« "Yes, no, hmmm" and Scarlet Magazine | Main | Women, beauty, and the Olympics »

August 26, 2004

Comments

Trish Wilson

That Pimp Daddy costume was on sale last year for Halloween. It sold out. Ick.

John

Grrr! Civil but icy note sent-Yet another reason to hope Halloween doesn't catch on here to any great extent. We have Guy Fawkes Day at any rate-Much more healthy to damn gunpowder treason. ;-)

Jonathan Dresner

I hate to tell you this, but if you start looking closely at children's Halloween costumes as cultural indicators, you're going to be seriously depressed.

I think some of the discussion needs to take into account the fact that Halloween is a classic 'festival of masks' in which reversals of fortune and status are par for the course and in which permission to violate norms is implicit.

Our attempts to make Halloween 'safe' physically have wandered into the idea that it should also be psychologically and culturally bound (thus, the annual brouhaha over some student who wants to dress up as Hitler, or Yassir Arafat, or Osama bin Laden, being the scariest people anyone can think of), and frankly I think that misses the point of the holiday.

Hugo

Yes and no, Jonathan. Dressing as a devil or a ghost taps into traditional symbols of fear and evil -- and because small children are so unthreatening, the kids subvert those images. Most folks, even good evangelicals, don't really believe in ghosts.

We do believe in the existence of prostitutes and Osama bin Laden. The former represent our cultural failure to come to terms with the real meaning of sex, the latter represents a very real fear. Having a child dress as Hitler is chilling, having a child dress as a "ho" is abhorrent -- especially because small children have no sense of what it is that adults really fear about those things.

> _Data shown_
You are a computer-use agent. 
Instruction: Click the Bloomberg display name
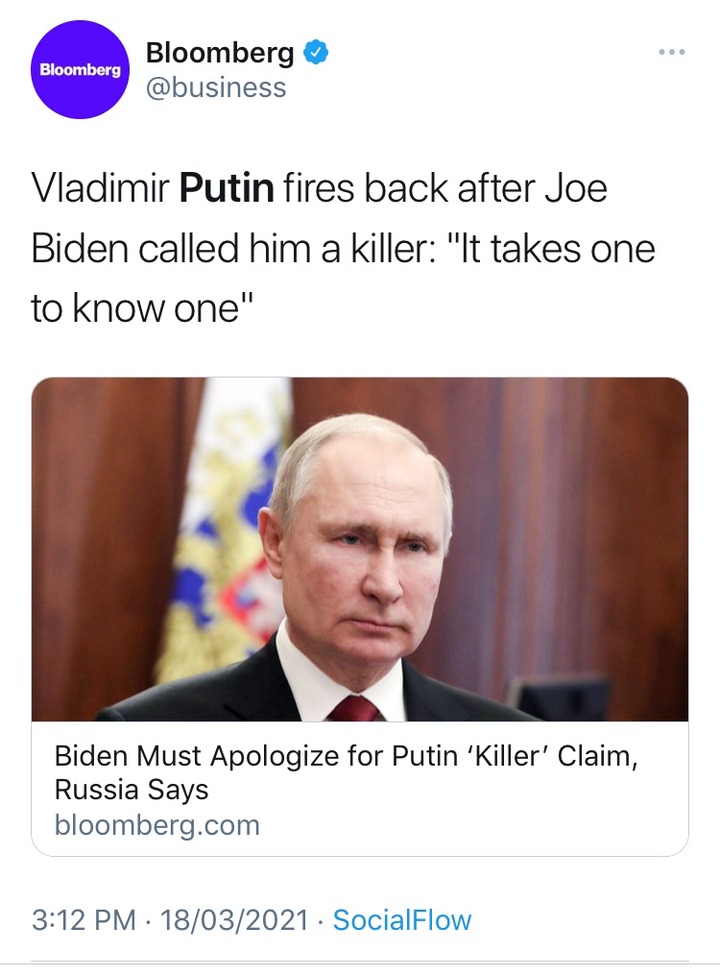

> _Problems and tasks_
1 – Answer these about the Halloween costume comments:
(a) What happened to the Pimp Daddy costume that was on sale last year for Halloween?
(b) Which day does John say is celebrated "here"?
(c) According to Hugo, what do most folks, even good evangelicals, not really believe in?
2 – Carry the Halloween costume comments forward from the final sentence of Hugo's reply.

> _Responses_
1 –
(a) It sold out.
(b) Guy Fawkes Day.
(c) Ghosts.

2 –
My concern is with the thought processes of the parent who buys his or her child a "ho" or pimp costume.

Jonathan Dresner

We are talking about two very different classes of children. I'm mostly talking about children who chose their own costumes (teens, who know what they're doing, within the limits of teen cognition) and you're mostly talking about those who are having costumes thrust upon them.

In other words, I think we're both right. It's scary, if you'll pardon the reference, that even in discussing Halloween we have to define our terms and classes to have a discussion.....

Jonathan Dresner

We are talking about two very different classes of children. I'm mostly talking about children who chose their own costumes (teens, who know what they're doing, within the limits of teen cognition) and you're mostly talking about those who are having costumes thrust upon them.

In other words, I think we're both right. It's scary, if you'll pardon the reference, that even in discussing Halloween we have to define our terms and classes to have a discussion.....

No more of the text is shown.